Notifications You must be signed in to change notification settings

elastisys/kubeaware-cloudpool-proxy

Repository files navigation

Go Report Card Build Status Coverage

kubeaware-cloudpool-proxy

The kubeaware-cloudpool-proxy is a proxy that is placed between a cloudpool and its clients (for example, an autoscaler). In essence, the kubeaware-cloudpool-proxy adds Kubernetes-awareness to an existing cloudpool implementation. The Kubernetes-awareness allows worker node scale-downs to be handled with less disruption by taking the current Kubernetes cluster state into account, carefully selecting a node, and evacuating its pods prior to terminating the cloud machine instead of just brutally killing a "random" worker node (at least appearing "random" from the Kubernetes-perspective).

The kubeaware-cloudpool-proxy delegates all cloud-specific actions to its backend cloudpool. In fact, most REST API operations are directly forwarded to the backend cloudpool as-is. There are two notable exceptions, that require the proxy to take action, both of which could lead to a scale-down:

  • set desired size: If a scale-down is suggested (desiredSize lower than the current pool size), victims need to be carefully selected and gracefully shut down (see below).
  • terminate machine: Is only allowed if the machine is a viable scale-down victim and if so, the machine needs to be gracefully shut down (see below).

When a node needs to be removed, the kubeaware-cloudpool-proxy communicates with the Kubernetes API server to determine the current cluster state. These interactions are illustrated in the image below.

architecture

When asked to scale down, the kubeaware-cloudpool-proxy takes care of taking down nodes in a controlled manner by:

  • Carefully determining which (if any) nodes are candidates for being removed. A node qualifies as a scale-down candidate if it satisfies all of the following conditions:

    • the node must not be protected with a cluster-autoscaler.kubernetes.io/scale-down-disabled annotation.
    • the node must not be a master node (as indicated by it running a pod in namespace kube-system named kube-apiserver-<host> or having a component label with value kube-apiserver)
    • there must be other remaining non-master nodes that are Ready and Schedulable
    • the node's pods must be possible to evacuate to the remaining nodes:
      • the sum of pod-requested CPU/memory on the node must not exceed free space on remaining nodes
      • the node must not have any pods without controller (such as deployment/replication controller), since such pods would not be recreated on a different node when evicted.
      • the node must not have any pods with (node-)local storage
      • the node must not have pods with a pod disruption budget that would be violated
      • taints on the remaining nodes must not prevent the node's pods from being evacuated (the pods must have matching tolerations for such cases)
      • the node pods must not have node selectors that prevent them from being moved
      • the node pods must not have node-affinity constraints that prevent them from being moved
  • Selecting the "best" victim node to kill (if at least one candidate was found in the prior step). In this context, the "best" node is typically the least loaded node -- the node with the least amount of pods that need to be evacuated to another node.
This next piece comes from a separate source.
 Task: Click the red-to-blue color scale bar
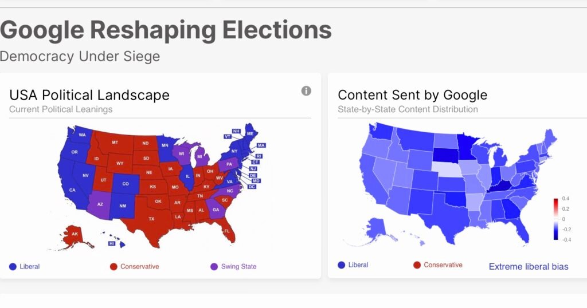click(x=555, y=219)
  • If a victim node is found, it needs to be evacuated before it can be killed. This happens as follows:

    • The node is marked unschedulable via a node taint (to avoid new pods being scheduled onto the node).
    • The node is drained: all non-system pods are evicted (and will be rescheduled to the remaining nodes).
    • The node is deleted from the Kubernetes cluster.
    • Finally, the node is terminated in the cloud through the terminate machine call to the backend cloudpool.

Building

build.sh builds the binary and runs all tests (build.sh --help for build options).

The built binary is placed under bin. The main binary is kubeaware-cloudpool-proxy.
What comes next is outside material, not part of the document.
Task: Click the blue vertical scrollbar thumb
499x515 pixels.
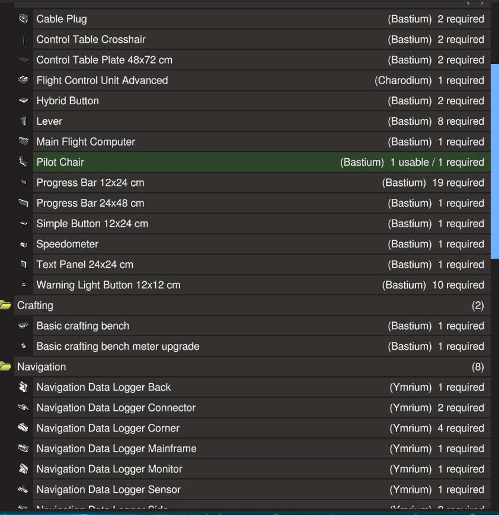Action: 495,160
Test coverage output is placed under build/coverage/ and can be viewed as HTML via:

go tool cover -html build/coverage/<package>.out

Configuring

The kubeaware-cloudpool-proxy requires a JSON-formatted configuration file. It has the following structure:

{
  "server": {
      "timeout": "60s"
  },

  "apiServer": {
      "url": "https://<host>:<port>",
      "auth": {
        ... authentication mechanism ...
      },
      "timeout": "10s",
  },

  "backend": {
      "url": "http://<host>:<port>",
      "timeout": "300s",
  }

}

The authentication part can be specified either with a concrete client certicate/key pair and a CA cert or via a kubeconfig file.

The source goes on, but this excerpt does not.